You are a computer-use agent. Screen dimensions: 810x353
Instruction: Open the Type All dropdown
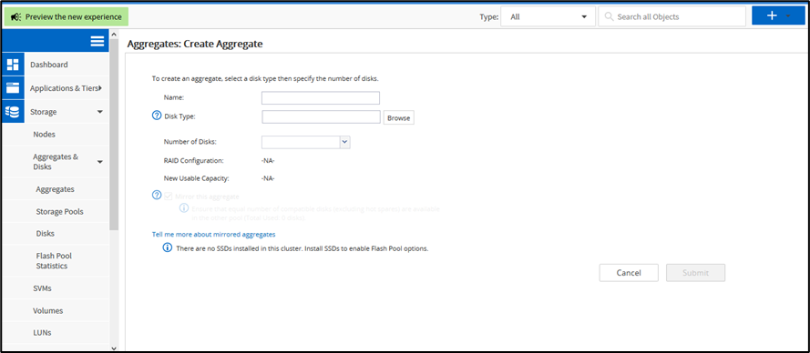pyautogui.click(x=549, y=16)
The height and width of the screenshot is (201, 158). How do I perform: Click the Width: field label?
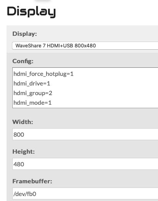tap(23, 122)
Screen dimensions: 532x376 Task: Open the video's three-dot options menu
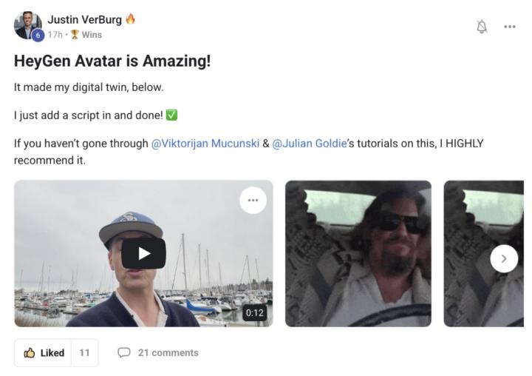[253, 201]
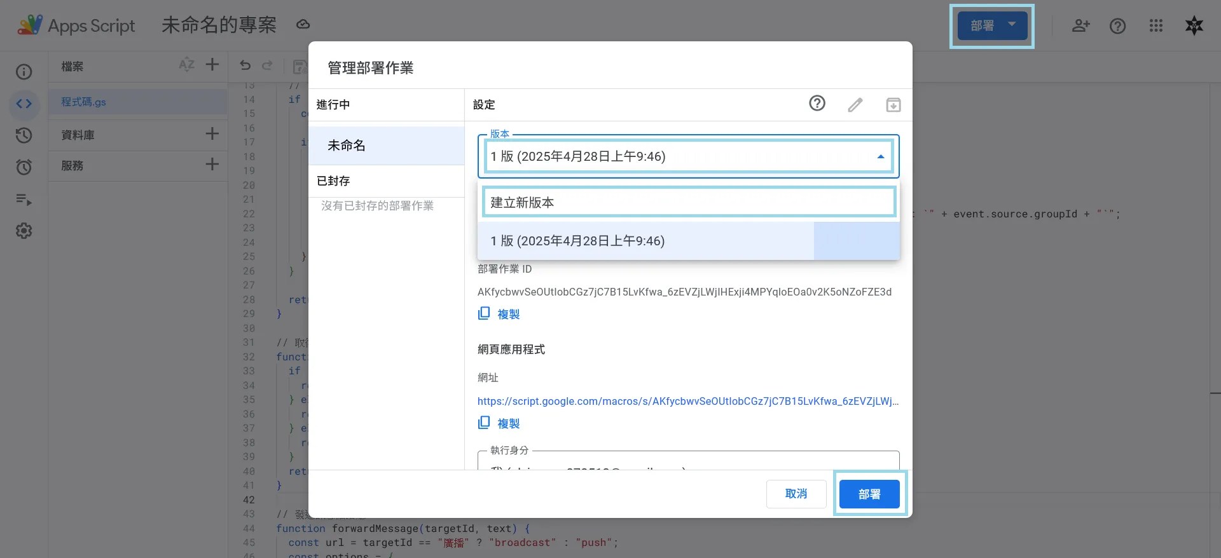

_Work required_. All lines above are to be restated word for word, with pictures excluded.

_Task output_.
You are a computer-use agent. Screen dimensions: 810x353
Instruction: Open the Type All dropdown
pyautogui.click(x=549, y=16)
The height and width of the screenshot is (201, 158). How do I perform: Click the Width: field label?
tap(23, 122)
Screen dimensions: 532x376 Task: Open the video's three-dot options menu
[253, 201]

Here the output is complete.